Trump: “Stiamo parlando, ma Teheran non è pronta”
Sul piano diplomatico, il presidente degli Stati Uniti Donald Trump ha confermato l’esistenza di contatti con l’Iran, ma ha chiarito che un’intesa appare ancora lontana. “Stiamo parlando, ma l’Iran non è pronto per un accordo”, ha dichiarato. Secondo il direttore del Consiglio economico nazionale della Casa Bianca, Kevin Hassett, l’operazione militare statunitense contro l’Iran sarebbe costata finora circa 12 miliardi di dollari. Le prime stime del Pentagono, presentate al Congresso, indicavano una spesa di 11,3 miliardi nella sola prima settimana di guerra. Il presidente americano ha anche chiesto un maggiore coinvolgimento internazionale nella crisi energetica, sostenendo che Cina e alleati della Nato dovrebbero contribuire alla sicurezza dello Stretto di Hormuz, passaggio strategico per il commercio mondiale di petrolio.
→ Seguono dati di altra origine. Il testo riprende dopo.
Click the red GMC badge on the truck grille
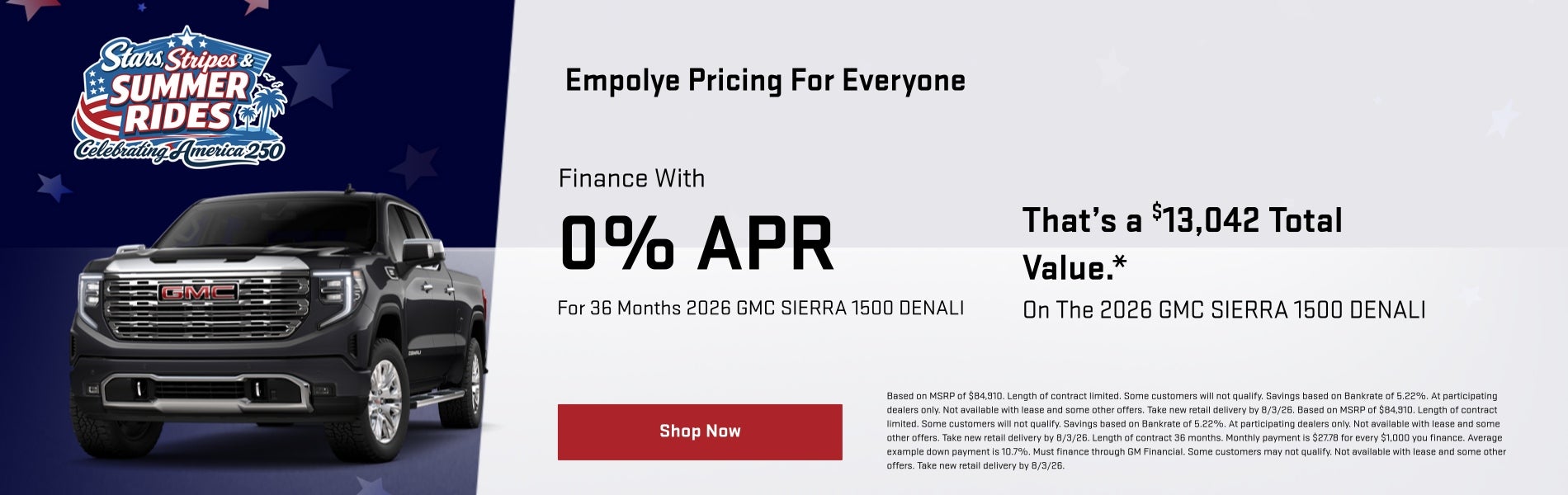 coord(199,293)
La guerra si estende al Libano
Il conflitto continua a coinvolgere anche il Libano, dove l’esercito israeliano ha annunciato operazioni mirate nel sud del Paese contro Hezbollah. Il movimento sciita ha diffuso un video che mostrerebbe un attacco con razzo anticarro contro un carro armato israeliano Merkava vicino alla località di Markaba, al confine. Secondo la Croce Rossa libanese, gli sfollati nel Paese sono circa 900 mila a due settimane dall’inizio dell’escalation. Molte persone restano ancora senza alloggio stabile, mentre cresce la pressione umanitaria nelle regioni meridionali. Il ministro degli Esteri spagnolo José Manuel Albares ha definito “una vergogna” la situazione nel Paese dei Cedri, denunciando violazioni della sovranità e del diritto umanitario.
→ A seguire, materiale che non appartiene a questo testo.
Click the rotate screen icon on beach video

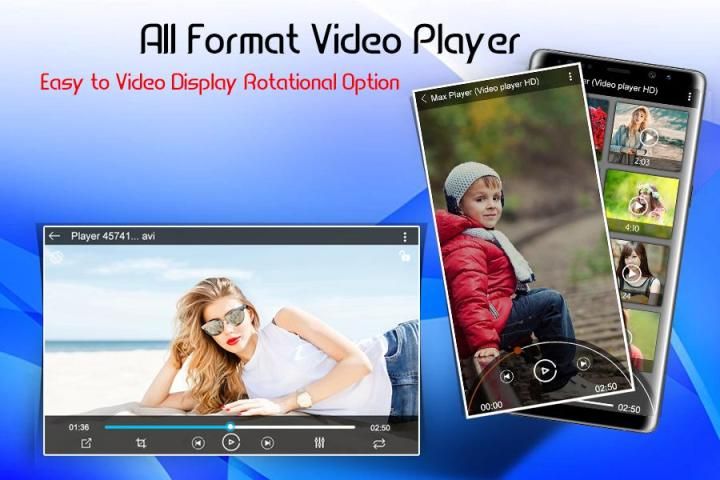[58, 257]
Energia e mercati sotto pressione
La crisi militare ha avuto ripercussioni immediate sui mercati energetici. Il prezzo del petrolio Brent è salito sopra i 104 dollari al barile, mentre l’Iran mantiene di fatto chiuso lo Stretto di Hormuz, una delle rotte petrolifere più importanti del mondo. Il primo ministro britannico Keir Starmer ha annunciato che Regno Unito e alleati stanno lavorando a un piano internazionale per ripristinare la libertà di navigazione nello stretto e ridurre l’impatto economico della crisi. Londra, ha aggiunto, intende difendere i propri interessi ma non entrare “in una guerra a vasto raggio”. Nel frattempo un attacco con drone ha provocato un incendio in un’area petrolifera a Fujairah, negli Emirati Arabi Uniti, mentre un altro drone avrebbe causato un rogo nell’area dell’aeroporto di Dubai.